■ **Exercise prompt**
In the entries below, switch every "screenshot" to "screen capture" and leave everything else unchanged.

■ **Extracted entries**
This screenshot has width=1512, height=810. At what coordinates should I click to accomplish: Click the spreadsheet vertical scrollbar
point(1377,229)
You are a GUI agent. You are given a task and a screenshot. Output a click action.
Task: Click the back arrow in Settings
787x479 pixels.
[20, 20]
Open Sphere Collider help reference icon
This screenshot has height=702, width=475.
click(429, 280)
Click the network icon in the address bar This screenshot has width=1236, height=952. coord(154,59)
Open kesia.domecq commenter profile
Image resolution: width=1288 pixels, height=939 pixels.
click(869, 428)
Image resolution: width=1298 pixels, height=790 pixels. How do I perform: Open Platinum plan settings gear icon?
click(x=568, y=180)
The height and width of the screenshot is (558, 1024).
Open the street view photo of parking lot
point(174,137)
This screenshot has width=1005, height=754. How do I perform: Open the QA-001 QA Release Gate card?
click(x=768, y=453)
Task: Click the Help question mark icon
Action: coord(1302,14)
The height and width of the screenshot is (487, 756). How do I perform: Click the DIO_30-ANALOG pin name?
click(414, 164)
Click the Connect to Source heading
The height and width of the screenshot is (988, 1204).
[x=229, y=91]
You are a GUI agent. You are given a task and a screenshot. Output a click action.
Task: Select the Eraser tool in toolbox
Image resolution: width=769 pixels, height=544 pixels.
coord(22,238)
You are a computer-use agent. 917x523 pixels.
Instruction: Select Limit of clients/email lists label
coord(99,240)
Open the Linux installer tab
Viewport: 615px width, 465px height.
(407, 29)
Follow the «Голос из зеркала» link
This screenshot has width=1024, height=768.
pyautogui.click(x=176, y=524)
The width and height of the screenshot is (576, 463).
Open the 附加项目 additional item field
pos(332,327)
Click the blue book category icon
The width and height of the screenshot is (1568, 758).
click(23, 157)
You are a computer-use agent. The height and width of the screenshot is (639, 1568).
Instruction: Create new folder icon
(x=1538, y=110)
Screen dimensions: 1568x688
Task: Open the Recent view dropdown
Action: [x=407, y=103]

■ **Solution to the problem**
This screen capture has width=1512, height=810. At what coordinates should I click to accomplish: Click the spreadsheet vertical scrollbar
point(1377,229)
You are a GUI agent. You are given a task and a screen capture. Output a click action.
Task: Click the back arrow in Settings
787x479 pixels.
[20, 20]
Open Sphere Collider help reference icon
This screen capture has height=702, width=475.
click(429, 280)
Click the network icon in the address bar This screen capture has width=1236, height=952. coord(154,59)
Open kesia.domecq commenter profile
Image resolution: width=1288 pixels, height=939 pixels.
click(869, 428)
Image resolution: width=1298 pixels, height=790 pixels. How do I perform: Open Platinum plan settings gear icon?
click(x=568, y=180)
The height and width of the screen capture is (558, 1024).
Open the street view photo of parking lot
point(174,137)
This screen capture has width=1005, height=754. How do I perform: Open the QA-001 QA Release Gate card?
click(x=768, y=453)
Task: Click the Help question mark icon
Action: coord(1302,14)
The height and width of the screen capture is (487, 756). How do I perform: Click the DIO_30-ANALOG pin name?
click(414, 164)
Click the Connect to Source heading
The height and width of the screen capture is (988, 1204).
[x=229, y=91]
You are a GUI agent. You are given a task and a screen capture. Output a click action.
Task: Select the Eraser tool in toolbox
Image resolution: width=769 pixels, height=544 pixels.
coord(22,238)
You are a computer-use agent. 917x523 pixels.
Instruction: Select Limit of clients/email lists label
coord(99,240)
Open the Linux installer tab
Viewport: 615px width, 465px height.
(407, 29)
Follow the «Голос из зеркала» link
This screen capture has width=1024, height=768.
pyautogui.click(x=176, y=524)
The width and height of the screen capture is (576, 463).
Open the 附加项目 additional item field
pos(332,327)
Click the blue book category icon
The width and height of the screen capture is (1568, 758).
click(23, 157)
You are a computer-use agent. The height and width of the screen capture is (639, 1568).
Instruction: Create new folder icon
(x=1538, y=110)
Screen dimensions: 1568x688
Task: Open the Recent view dropdown
Action: [x=407, y=103]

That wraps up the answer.